While we love automation, with a small number of senders (2-10) that rarely change, it’s probably overkill. Consider spending 5 minutes to create groups and add the systems manually. Revisit or automate when the number of systems increases or dynamic provisioning is involved.
When senders’ names are descriptive enough to indicate group membership, like
www32.prod, use Papertrail’s dynamic group membership. Create groups and provide name wildcard(s), like
www*. See How are senders named? for more on how systems get their names.

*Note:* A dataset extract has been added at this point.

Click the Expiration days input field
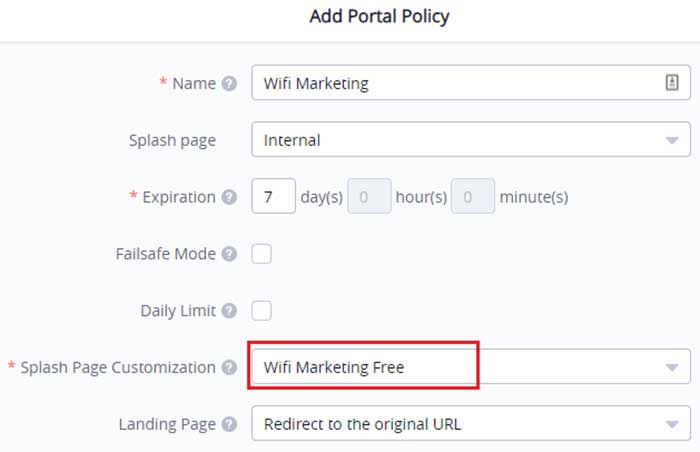 click(x=273, y=197)

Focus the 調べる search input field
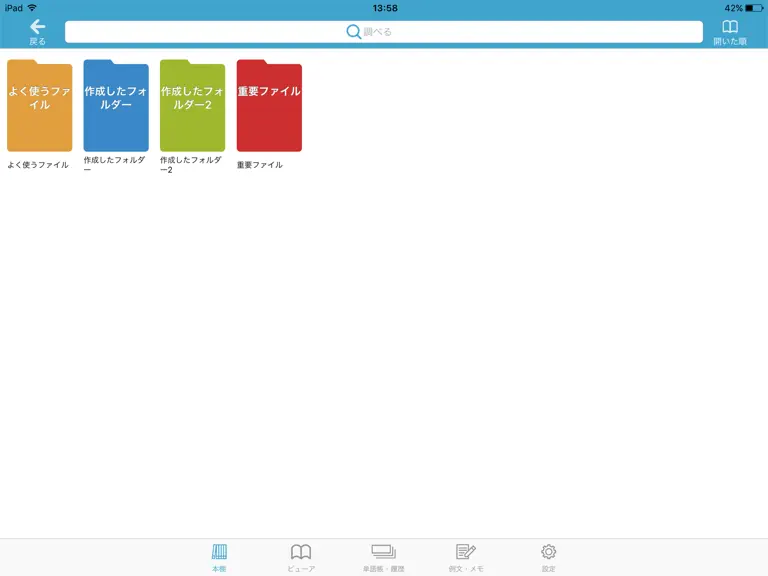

While most loggers default to using the system hostname as a log identifier, and Papertrail honors that, you can easily define a name that is different than the system hostname.
If your provisioning process knows more than the hostname, consider having the provisioning process generate log configs, or even system hostnames, with more informative names. Regardless of how you use Papertrail, this is often useful to do on its own.
If that’s not feasible, there are several convenient options for managing group membership that don’t require a meaningful hostname.
Create a Papertrail log destination per group. On the Destination Settings page, select the target group (like “Production” or “Staging”) under Add new systems to a group?. Have the senders for that group log to that log destination.
When new senders are provisioned, have them run the
papertrail-join-group command-line app.
This works great with automated deployment processes like Chef, Puppet, and VM instance bootstrap scripts. It also means that senders can easily join multiple groups, and that group information is kept in the same place as your other configuration/deployment information.
Related: Amazon EC2
Make calls to Papertrail’s HTTP API. While papertrail-cli wraps the API in command-line tools, you can invoke the API calls directly as well. See Manage Systems, especially
Many of the techniques mentioned here can be used together. For example, log destinations might map to groups, but the destinations could still be configured using an automated deployment system like puppet.